___ SUPPLIED RECORDS

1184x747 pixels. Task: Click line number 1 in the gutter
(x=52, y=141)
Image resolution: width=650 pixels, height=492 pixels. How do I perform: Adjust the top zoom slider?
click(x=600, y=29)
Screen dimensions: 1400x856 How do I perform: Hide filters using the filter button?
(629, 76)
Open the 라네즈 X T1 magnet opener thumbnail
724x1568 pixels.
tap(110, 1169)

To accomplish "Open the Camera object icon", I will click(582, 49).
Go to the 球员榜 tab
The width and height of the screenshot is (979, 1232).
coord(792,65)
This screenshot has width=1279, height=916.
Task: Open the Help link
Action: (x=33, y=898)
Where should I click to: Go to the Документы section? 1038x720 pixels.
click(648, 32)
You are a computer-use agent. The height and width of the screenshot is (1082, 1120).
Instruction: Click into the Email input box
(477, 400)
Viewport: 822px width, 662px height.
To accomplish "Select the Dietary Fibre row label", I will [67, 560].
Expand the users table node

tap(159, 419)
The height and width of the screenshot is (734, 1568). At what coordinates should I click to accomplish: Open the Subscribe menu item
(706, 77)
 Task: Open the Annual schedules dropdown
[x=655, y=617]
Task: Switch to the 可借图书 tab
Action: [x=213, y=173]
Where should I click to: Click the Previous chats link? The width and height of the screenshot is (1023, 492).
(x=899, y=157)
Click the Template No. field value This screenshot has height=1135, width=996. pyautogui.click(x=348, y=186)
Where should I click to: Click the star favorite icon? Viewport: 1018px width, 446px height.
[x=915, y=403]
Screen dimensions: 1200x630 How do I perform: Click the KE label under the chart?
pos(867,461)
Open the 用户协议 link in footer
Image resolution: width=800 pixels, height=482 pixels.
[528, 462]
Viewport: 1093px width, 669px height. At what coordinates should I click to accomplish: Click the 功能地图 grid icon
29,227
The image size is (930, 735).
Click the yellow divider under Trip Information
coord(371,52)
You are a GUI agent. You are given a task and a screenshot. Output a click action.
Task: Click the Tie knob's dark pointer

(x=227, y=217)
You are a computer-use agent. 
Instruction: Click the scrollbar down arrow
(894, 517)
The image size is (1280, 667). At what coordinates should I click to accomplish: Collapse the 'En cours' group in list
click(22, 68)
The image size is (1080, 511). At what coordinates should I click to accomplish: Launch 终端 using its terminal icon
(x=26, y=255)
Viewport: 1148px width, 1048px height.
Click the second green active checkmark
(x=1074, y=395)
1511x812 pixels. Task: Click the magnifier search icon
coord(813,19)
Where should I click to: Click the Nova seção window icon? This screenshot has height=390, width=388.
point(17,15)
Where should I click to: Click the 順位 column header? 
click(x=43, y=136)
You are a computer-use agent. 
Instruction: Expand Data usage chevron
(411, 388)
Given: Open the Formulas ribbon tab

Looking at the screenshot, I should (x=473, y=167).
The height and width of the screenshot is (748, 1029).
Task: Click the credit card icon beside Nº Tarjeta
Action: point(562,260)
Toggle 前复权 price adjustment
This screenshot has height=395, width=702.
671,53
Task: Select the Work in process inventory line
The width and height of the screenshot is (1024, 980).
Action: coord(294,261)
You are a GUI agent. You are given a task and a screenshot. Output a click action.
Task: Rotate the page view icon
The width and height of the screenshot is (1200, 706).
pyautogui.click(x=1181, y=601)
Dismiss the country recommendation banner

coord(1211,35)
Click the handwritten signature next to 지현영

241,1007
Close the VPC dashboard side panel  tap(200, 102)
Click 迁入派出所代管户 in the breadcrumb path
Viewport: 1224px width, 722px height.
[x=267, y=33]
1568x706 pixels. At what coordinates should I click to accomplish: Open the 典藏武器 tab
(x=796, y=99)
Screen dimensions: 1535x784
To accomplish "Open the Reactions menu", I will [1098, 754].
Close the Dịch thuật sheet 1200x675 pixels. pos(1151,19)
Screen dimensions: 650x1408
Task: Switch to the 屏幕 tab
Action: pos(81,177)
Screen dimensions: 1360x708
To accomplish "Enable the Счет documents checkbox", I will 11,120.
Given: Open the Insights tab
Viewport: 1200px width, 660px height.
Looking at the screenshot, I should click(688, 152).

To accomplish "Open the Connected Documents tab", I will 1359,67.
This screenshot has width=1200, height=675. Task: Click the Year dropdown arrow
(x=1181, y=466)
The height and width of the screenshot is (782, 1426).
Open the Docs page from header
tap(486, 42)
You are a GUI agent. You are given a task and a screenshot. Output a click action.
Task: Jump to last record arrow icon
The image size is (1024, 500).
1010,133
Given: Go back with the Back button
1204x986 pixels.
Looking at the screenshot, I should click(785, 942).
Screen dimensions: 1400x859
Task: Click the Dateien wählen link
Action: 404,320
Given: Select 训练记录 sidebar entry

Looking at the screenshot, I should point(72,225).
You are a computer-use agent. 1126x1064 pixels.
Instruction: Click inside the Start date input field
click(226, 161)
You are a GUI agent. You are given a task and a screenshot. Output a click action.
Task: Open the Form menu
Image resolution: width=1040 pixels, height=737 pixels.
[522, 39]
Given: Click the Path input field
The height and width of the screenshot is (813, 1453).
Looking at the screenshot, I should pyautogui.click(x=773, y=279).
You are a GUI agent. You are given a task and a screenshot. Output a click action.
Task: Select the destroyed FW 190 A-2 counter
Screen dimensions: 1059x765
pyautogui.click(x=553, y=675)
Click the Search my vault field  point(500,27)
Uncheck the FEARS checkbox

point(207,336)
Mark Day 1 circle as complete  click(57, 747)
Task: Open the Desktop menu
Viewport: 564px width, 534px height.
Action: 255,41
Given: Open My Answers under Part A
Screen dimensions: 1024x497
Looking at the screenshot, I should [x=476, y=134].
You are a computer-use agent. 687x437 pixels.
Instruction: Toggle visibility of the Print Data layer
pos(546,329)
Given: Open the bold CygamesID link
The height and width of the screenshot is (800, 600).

______

- _EXERCISE DIRECTIONS_: Take the stretch of lines above from the one containing "Expand the users table node" through the one containing "The image size is (930, 735)." and repeat it exactly, adding no other line.

- _EXERCISE RESULT_:
Expand the users table node

tap(159, 419)
The height and width of the screenshot is (734, 1568). At what coordinates should I click to accomplish: Open the Subscribe menu item
(706, 77)
 Task: Open the Annual schedules dropdown
[x=655, y=617]
Task: Switch to the 可借图书 tab
Action: [x=213, y=173]
Where should I click to: Click the Previous chats link? The width and height of the screenshot is (1023, 492).
(x=899, y=157)
Click the Template No. field value This screenshot has height=1135, width=996. pyautogui.click(x=348, y=186)
Where should I click to: Click the star favorite icon? Viewport: 1018px width, 446px height.
[x=915, y=403]
Screen dimensions: 1200x630 How do I perform: Click the KE label under the chart?
pos(867,461)
Open the 用户协议 link in footer
Image resolution: width=800 pixels, height=482 pixels.
[528, 462]
Viewport: 1093px width, 669px height. At what coordinates should I click to accomplish: Click the 功能地图 grid icon
29,227
The image size is (930, 735).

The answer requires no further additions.